Effect of Minor Additions of CeO2 on Conductivity of Perovskites with Mixed Ionic-Electronic Conductivity

Conductivity, structure and thermochemical stability of compositions in the following series (100-x)La0.6Sr0.4CoO3•xCeO2 (LSCC), (100-x)La0.8Sr0.2MnO3•xCeO2 (LSMC) and (100-x)La0.95Ni0.6Fe0.4O3•xCeO2 (LNFC), where x= 0, 2 and 10 mol%, were studied. CeO2 has slightly higher solubility limit in La0.6Sr0.4CoO3 and La0.8Sr0.2MnO3 compared to La0.95Ni0.6Fe0.4O3, forming LSCC2 and LSMC2 single phase solid solutions. All compositions containing more than 2 mol% ceria were two phase and consisted of a perovskite constituent with rhombohedral structure and ceria with cubic structure.

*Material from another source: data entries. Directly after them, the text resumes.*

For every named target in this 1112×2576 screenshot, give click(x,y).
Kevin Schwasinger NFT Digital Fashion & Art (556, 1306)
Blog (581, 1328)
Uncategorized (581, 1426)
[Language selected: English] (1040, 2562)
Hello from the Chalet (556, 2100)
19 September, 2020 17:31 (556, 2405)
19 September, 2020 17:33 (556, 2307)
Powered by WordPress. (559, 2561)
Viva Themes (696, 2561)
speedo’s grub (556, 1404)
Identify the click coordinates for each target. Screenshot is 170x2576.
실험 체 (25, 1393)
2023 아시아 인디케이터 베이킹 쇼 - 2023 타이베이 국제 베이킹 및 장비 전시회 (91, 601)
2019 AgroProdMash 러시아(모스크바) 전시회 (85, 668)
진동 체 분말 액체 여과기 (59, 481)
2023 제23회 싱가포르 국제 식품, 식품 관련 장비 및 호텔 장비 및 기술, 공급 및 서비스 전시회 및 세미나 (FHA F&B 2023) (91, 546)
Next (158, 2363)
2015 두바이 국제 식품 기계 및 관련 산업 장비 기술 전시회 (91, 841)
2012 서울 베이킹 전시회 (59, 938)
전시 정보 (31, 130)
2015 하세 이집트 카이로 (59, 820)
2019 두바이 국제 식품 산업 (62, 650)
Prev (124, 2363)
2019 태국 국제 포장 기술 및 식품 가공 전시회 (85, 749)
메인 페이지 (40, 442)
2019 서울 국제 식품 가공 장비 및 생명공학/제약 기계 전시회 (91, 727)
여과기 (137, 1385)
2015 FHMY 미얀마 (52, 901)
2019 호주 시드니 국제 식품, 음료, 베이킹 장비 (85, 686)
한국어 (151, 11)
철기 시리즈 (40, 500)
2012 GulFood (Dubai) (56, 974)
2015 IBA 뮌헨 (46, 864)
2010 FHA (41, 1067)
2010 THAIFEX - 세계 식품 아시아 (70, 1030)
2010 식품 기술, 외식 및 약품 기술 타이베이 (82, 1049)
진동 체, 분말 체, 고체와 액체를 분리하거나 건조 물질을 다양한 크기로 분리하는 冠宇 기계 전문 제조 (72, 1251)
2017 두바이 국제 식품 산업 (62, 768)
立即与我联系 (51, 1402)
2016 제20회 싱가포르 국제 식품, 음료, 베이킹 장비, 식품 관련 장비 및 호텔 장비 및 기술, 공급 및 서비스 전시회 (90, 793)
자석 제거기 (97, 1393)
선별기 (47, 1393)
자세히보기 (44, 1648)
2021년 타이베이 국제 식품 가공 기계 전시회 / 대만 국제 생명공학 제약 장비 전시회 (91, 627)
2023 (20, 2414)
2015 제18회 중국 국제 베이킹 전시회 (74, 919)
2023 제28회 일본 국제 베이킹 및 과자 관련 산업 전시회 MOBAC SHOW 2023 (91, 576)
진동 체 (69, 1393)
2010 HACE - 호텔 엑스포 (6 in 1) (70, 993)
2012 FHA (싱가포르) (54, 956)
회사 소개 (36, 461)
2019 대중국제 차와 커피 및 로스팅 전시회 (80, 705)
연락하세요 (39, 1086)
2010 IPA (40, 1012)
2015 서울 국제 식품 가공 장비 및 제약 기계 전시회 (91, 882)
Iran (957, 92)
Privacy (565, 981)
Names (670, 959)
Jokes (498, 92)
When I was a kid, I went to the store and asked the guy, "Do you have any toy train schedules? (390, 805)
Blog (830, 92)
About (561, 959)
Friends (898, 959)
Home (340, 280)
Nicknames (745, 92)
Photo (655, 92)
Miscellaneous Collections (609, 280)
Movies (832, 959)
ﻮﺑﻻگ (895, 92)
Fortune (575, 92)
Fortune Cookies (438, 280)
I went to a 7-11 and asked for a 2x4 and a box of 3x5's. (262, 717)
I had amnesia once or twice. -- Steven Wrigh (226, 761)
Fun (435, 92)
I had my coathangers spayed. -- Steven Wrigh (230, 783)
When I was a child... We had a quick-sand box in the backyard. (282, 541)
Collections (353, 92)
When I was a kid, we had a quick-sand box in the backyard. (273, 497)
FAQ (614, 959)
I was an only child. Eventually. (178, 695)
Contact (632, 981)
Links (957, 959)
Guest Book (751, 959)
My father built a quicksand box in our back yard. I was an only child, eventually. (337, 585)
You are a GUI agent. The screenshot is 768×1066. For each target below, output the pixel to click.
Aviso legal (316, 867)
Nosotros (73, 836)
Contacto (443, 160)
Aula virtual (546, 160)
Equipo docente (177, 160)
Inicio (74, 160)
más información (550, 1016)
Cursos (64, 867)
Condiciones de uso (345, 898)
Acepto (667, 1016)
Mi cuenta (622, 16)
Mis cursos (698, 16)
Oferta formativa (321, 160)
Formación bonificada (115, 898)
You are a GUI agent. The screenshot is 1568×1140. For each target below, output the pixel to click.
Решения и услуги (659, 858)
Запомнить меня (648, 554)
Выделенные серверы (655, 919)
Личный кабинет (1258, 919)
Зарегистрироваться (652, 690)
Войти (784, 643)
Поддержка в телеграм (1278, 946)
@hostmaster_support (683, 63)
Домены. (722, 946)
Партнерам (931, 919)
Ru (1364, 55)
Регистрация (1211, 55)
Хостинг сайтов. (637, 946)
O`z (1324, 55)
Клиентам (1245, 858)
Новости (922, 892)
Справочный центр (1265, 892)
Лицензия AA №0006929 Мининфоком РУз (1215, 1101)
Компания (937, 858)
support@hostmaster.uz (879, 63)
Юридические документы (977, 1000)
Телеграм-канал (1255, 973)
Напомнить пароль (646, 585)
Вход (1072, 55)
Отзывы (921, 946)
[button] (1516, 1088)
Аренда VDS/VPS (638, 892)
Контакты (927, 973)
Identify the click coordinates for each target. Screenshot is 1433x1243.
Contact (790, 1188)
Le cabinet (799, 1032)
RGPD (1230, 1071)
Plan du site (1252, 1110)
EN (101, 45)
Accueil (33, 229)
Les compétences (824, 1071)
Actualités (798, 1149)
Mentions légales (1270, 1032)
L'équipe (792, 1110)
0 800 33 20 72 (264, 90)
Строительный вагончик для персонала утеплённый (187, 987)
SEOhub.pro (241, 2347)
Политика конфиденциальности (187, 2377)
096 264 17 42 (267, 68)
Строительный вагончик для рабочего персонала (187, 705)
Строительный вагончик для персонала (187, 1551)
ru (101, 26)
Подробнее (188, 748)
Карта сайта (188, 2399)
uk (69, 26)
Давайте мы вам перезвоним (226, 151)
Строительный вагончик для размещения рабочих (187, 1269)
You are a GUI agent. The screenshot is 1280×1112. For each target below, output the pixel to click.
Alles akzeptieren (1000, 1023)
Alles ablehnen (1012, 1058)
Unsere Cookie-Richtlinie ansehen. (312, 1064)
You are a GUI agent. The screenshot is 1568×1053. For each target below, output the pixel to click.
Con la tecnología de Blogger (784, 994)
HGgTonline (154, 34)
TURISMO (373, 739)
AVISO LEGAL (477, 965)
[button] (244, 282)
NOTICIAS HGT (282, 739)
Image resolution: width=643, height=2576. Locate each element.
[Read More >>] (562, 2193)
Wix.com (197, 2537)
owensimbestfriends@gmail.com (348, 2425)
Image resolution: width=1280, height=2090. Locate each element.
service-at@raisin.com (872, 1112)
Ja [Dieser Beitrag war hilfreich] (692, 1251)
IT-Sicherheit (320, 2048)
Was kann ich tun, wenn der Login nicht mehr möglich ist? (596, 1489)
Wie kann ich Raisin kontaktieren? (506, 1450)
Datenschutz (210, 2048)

Small additions of CeO2 influence the conductivity of the modified perovskites in a different way. Conductivity in the LSCC series dramatically decreased. Adding up to 10 mol % CeO2 slightly changed the total conductivity in the LSMC series in spite of the presence of the secondary phase. The conductivity of the perovskites as a function of oxygen partial pressure (0.21-10-4 atm) is discussed.